Exercise task 1: Summarize the article on the DEA's Windows NT network in two sentences.
Exercise task 2: In the article on the DEA's Windows NT network, repeat the text from "Through its contractor, Unisys" up to and including "IBM Corp. subsidiary.".

Passage given:
◇ ◇ ◇

DEA eyes global NT network
Connecting state and local government leaders
The Drug Enforcement Administration, one of few federal agencies that are opening new offices, has set out to build a 10,000-seat network running Microsoft Windows NT. Congress and the Justice Department agreed last year on special funding for the network, said Ned Goldberg, chief of operations and support in the DEA Office of Information Systems.
The Drug Enforcement Administration, one of few federal agencies that are opening new
offices, has set out to build a 10,000-seat network running Microsoft Windows NT.
Congress and the Justice Department agreed last year on special funding for the
network, said Ned Goldberg, chief of operations and support in the DEA Office of
Information Systems.
"Unfortunately, the business we're in is not tapering off," he said.
Through its contractor, Unisys Corp., DEA is installing about 200 systems a day,
Goldberg said. Besides servers running NT and PCs running Windows 95, DEA is installing
the Tivoli/TME 10 framework management application from Tivoli Systems Inc. of Austin,
Texas, an IBM Corp. subsidiary.
DEA began the infrastructure project in May last year, Goldberg said, and is only now
bringing the Tivoli software online.

◇ ◇ ◇

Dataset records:
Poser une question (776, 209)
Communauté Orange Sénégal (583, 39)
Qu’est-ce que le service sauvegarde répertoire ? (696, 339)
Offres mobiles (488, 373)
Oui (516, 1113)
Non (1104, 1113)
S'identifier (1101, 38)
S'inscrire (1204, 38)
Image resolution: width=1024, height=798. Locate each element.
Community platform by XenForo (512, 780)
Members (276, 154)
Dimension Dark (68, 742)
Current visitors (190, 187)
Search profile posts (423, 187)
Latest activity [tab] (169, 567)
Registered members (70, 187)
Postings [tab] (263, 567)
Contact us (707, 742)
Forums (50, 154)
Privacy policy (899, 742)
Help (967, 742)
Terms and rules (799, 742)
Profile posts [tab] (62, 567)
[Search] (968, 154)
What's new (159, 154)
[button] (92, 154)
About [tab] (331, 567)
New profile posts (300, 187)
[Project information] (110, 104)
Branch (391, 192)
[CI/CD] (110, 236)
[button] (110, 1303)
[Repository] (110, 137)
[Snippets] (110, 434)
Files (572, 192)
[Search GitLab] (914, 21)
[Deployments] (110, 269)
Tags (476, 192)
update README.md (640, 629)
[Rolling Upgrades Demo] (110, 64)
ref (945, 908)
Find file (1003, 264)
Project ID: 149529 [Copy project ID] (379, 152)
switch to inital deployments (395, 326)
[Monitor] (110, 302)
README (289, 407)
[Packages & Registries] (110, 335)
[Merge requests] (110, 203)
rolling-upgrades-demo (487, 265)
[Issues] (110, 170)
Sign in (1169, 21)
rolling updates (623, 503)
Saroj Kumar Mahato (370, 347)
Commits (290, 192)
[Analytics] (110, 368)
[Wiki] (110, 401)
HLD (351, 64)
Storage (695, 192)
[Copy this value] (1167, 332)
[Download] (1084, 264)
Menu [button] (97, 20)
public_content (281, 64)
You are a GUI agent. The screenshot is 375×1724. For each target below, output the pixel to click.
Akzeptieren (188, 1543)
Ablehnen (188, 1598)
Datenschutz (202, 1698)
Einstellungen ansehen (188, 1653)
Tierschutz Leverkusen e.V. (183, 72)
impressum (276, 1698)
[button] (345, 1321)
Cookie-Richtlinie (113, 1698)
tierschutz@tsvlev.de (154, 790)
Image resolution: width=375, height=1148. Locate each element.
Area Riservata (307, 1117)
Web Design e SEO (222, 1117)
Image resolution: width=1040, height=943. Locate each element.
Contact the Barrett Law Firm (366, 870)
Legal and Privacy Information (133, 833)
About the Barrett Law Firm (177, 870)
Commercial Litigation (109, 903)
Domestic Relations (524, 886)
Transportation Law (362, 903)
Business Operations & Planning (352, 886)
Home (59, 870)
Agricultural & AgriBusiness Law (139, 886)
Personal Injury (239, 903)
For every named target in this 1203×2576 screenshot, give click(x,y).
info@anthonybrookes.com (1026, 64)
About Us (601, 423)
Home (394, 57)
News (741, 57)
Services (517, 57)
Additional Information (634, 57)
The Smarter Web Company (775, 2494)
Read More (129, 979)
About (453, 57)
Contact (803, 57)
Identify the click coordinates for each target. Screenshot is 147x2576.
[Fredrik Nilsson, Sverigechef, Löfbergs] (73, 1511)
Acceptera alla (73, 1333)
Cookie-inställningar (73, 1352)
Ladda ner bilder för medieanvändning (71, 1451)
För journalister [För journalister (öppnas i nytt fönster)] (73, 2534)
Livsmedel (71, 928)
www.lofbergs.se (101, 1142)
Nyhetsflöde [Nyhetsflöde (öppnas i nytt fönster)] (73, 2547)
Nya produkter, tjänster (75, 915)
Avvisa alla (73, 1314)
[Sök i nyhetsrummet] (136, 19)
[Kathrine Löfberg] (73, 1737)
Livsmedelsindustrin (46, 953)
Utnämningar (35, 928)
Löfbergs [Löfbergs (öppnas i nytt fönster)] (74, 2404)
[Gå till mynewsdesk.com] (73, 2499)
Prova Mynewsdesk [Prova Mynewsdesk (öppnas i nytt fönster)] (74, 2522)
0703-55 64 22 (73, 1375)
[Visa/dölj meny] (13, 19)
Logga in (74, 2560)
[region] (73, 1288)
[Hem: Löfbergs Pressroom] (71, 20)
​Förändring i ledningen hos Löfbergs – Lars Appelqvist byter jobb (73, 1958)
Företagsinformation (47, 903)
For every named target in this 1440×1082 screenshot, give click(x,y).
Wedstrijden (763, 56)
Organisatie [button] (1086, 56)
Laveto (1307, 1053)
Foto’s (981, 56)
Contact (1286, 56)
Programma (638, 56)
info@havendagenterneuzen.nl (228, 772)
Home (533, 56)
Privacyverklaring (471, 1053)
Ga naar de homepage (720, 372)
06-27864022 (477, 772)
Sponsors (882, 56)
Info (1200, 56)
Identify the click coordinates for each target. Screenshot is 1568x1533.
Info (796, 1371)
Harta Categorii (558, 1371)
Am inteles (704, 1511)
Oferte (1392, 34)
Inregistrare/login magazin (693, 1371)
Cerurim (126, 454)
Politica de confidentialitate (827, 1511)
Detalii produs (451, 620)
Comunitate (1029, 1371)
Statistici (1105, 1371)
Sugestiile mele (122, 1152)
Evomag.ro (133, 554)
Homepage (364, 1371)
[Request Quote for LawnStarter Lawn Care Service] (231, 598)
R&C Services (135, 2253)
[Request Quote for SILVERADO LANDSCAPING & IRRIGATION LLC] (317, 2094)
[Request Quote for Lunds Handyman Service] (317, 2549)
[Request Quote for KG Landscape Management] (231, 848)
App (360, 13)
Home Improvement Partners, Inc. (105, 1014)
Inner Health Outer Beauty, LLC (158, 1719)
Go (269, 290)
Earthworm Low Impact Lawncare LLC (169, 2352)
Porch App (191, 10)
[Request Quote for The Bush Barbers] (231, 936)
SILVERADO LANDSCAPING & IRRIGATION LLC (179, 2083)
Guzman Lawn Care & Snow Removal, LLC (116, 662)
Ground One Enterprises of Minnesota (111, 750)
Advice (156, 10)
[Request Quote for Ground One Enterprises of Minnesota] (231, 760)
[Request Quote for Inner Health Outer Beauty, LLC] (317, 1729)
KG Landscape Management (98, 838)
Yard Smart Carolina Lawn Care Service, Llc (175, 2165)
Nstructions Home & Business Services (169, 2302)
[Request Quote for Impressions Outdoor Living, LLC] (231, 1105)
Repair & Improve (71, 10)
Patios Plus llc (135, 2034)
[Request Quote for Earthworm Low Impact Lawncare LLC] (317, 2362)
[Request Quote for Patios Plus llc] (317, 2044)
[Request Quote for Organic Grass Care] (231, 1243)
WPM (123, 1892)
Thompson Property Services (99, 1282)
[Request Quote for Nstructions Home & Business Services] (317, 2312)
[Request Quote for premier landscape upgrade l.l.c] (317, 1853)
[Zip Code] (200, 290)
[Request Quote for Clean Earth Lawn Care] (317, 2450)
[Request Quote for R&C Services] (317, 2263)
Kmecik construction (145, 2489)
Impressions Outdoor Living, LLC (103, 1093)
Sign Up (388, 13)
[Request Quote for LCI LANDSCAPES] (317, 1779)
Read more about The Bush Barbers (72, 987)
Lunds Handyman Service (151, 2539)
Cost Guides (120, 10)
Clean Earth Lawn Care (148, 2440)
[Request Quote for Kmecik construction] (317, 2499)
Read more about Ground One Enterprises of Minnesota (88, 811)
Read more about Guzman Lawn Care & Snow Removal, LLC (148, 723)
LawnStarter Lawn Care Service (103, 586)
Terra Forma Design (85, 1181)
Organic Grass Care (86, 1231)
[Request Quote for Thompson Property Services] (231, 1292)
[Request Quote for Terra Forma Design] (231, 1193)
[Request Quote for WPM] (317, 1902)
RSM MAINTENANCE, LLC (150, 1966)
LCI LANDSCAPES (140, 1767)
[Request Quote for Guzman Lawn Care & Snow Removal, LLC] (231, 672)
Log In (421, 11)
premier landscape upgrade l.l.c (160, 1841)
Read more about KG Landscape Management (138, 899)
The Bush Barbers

◇ ◇ ◇

Exercise solution 1: The Drug Enforcement Administration is building a 10,000-seat network running Microsoft Windows NT, with special funding that Congress and the Justice Department agreed on last year. Through its contractor, Unisys Corp., the DEA is installing about 200 systems a day, including NT servers, Windows 95 PCs and the Tivoli/TME 10 management application, which it is only now bringing online.

Exercise solution 2:
Through its contractor, Unisys Corp., DEA is installing about 200 systems a day,
Goldberg said. Besides servers running NT and PCs running Windows 95, DEA is installing
the Tivoli/TME 10 framework management application from Tivoli Systems Inc. of Austin,
Texas, an IBM Corp. subsidiary.